Macroeconomic Context
The recession had officially ended in June 2009, but 2010 felt nothing like a recovery to most Americans. GDP grew approximately 2.6 percent — modest by historical post-recession standards — and unemployment remained stubbornly high, averaging 9.6 percent for the year. The term "jobless recovery" entered the popular vocabulary, as corporate profits rebounded but hiring did not follow at the expected pace. Consumer price inflation was contained at roughly 1.6 percent, giving the Federal Reserve room to maintain its near-zero interest rate policy and pursue additional asset purchases.
In November 2010, the Fed launched QE2, a second round of quantitative easing involving $600 billion in Treasury purchases, as policymakers worried that the recovery was losing momentum and that deflation risk had not been fully extinguished. Thirty-year mortgage rates, already held down by QE1's MBS purchases, averaged roughly 4.7 percent for the year — levels that would have seemed impossible just five years earlier.
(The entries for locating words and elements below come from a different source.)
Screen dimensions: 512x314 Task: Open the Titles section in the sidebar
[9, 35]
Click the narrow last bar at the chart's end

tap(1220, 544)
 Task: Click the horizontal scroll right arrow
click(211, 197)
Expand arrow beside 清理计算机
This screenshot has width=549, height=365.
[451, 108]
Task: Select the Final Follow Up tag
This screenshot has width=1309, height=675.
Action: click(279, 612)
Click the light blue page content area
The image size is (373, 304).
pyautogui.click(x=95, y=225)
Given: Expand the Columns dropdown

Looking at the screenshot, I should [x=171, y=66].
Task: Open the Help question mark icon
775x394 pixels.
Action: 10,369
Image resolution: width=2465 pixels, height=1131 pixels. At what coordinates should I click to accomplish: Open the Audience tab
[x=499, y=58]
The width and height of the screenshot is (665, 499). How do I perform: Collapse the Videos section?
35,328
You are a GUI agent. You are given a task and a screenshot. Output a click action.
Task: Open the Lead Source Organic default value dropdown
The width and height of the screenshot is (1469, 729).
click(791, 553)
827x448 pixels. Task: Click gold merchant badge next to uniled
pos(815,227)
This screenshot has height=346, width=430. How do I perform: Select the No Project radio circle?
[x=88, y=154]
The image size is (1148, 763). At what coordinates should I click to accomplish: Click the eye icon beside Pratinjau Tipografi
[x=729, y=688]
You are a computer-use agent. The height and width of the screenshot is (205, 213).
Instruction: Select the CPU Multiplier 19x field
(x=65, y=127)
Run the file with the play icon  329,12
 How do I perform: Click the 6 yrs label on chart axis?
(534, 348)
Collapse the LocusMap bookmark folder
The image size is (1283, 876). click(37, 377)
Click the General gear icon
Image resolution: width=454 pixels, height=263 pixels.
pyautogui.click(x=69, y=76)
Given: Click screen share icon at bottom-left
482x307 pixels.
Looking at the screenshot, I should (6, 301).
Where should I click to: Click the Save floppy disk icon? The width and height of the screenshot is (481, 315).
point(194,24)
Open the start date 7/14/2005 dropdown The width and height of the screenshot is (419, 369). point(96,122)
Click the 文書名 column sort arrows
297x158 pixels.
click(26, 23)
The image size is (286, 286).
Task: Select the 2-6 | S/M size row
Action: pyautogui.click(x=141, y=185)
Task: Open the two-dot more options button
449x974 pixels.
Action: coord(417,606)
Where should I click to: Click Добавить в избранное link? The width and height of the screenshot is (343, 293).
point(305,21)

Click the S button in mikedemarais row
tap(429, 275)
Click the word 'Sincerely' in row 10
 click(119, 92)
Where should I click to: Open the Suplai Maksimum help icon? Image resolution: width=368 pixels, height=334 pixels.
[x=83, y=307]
The housing market remained heavily distorted by the foreclosure crisis. A "shadow inventory" of properties in some stage of default or delinquency — estimated at 4 to 5 million units — overhung the market. Distressed sales accounted for roughly one-third of all existing-home transactions, keeping prices depressed in the hardest-hit markets. The robo-signing scandal broke in the fall, as it emerged that major servicers had processed foreclosure documents without proper review, leading to a 50-state investigation and eventual $25 billion settlement.
The first-time homebuyer tax credit, which had provided meaningful stimulus in 2009 and early 2010, expired in April, and sales volumes dipped noticeably in the subsequent months — a reminder of how dependent near-term housing demand had become on government support.